Oh, that's good to hear! Always had the impression that the blob-free distros caused compatibility headaches, but glad to be wrong I suppose.

Edit: And I should say I didn't mean to pick on Trisquel in particular, it was just the one GNU recommended distro I remembered by name.

[–] Eldritch@piefed.world 3 points 11 hours ago (1 children)

To be fair, Hurd recently made a decent splash. And strictly speaking, it's troubles weren't specifically GNU. Without all the legal quagmire around BSD we would all be on it. Linux would just be some niche hobby project just like Hurd. It was unfortunately a victim of timing. Both in that sense and the direction computing took in the future. Heavy IPC across multiple discrete CPU cores is a bad idea for performance. It works but it's slooooow

[–] ripcord@lemmy.world 1 points 2 hours ago* (last edited 2 hours ago)

Hurd recently made a decent splash

It did? When? Where?

[–] x74sys@programming.dev 14 points 13 hours ago

GNU is a trusted quality stamp. Me see GNU, me go GET.

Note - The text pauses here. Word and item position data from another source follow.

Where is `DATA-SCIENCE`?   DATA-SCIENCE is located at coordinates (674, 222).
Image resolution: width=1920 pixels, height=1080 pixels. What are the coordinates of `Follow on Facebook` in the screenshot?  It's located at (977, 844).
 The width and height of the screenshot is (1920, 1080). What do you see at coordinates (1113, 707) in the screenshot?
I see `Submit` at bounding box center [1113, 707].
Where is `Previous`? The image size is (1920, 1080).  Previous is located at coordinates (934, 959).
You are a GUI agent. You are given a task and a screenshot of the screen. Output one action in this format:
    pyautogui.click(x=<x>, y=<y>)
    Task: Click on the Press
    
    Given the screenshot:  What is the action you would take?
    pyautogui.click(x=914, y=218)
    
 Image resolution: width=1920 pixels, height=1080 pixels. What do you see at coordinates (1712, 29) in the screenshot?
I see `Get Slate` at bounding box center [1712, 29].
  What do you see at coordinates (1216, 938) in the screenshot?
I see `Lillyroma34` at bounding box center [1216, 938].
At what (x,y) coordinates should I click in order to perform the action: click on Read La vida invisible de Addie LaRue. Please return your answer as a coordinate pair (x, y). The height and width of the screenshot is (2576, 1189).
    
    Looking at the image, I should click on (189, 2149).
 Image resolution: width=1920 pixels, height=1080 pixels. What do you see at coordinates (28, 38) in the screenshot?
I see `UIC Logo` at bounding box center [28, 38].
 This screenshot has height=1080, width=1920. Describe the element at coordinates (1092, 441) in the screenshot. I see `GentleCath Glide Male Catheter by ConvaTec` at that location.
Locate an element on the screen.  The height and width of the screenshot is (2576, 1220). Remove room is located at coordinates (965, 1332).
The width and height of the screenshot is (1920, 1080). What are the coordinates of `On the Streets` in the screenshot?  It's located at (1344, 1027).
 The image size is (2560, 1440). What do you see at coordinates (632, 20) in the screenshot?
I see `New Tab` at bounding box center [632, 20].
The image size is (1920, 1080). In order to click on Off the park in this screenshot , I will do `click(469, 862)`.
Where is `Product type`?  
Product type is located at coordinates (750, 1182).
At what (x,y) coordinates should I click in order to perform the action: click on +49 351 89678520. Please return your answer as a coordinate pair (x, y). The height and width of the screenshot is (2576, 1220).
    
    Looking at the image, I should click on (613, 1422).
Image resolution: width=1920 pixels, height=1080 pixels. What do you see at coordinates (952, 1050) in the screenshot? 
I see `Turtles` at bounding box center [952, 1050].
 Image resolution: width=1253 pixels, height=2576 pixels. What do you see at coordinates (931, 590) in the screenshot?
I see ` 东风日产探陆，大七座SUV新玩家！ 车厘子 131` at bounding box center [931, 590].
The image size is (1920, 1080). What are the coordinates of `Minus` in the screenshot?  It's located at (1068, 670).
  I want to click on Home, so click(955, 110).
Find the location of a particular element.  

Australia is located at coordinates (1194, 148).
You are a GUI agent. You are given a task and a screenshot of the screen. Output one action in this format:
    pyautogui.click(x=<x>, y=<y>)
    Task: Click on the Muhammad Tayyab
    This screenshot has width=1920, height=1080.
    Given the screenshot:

[–] Euphoma@lemmy.ml 3 points 12 hours ago

If its gnu software it probably has integration with emacs

[–] daeraxa@programming.dev 2 points 12 hours ago

Honestly hard to say. Very much have respect for existing ubiquitous tools and for their copyleft and open source advocacy but they come across as very 'elitist' and reluctant to move to more common open source patterns (for better or worse). Like it seems that contributing to a GNU project seems challenging in needing to get involved with mailing lists and emailing patches etc. Although it seems GUIX uses Codeberg so maybe that stance has softened a bit.

[–] mitram@sopuli.xyz 2 points 14 hours ago

I don't know much about it. All I know is GNU software is somehow important to how Linux works on the low-level layers.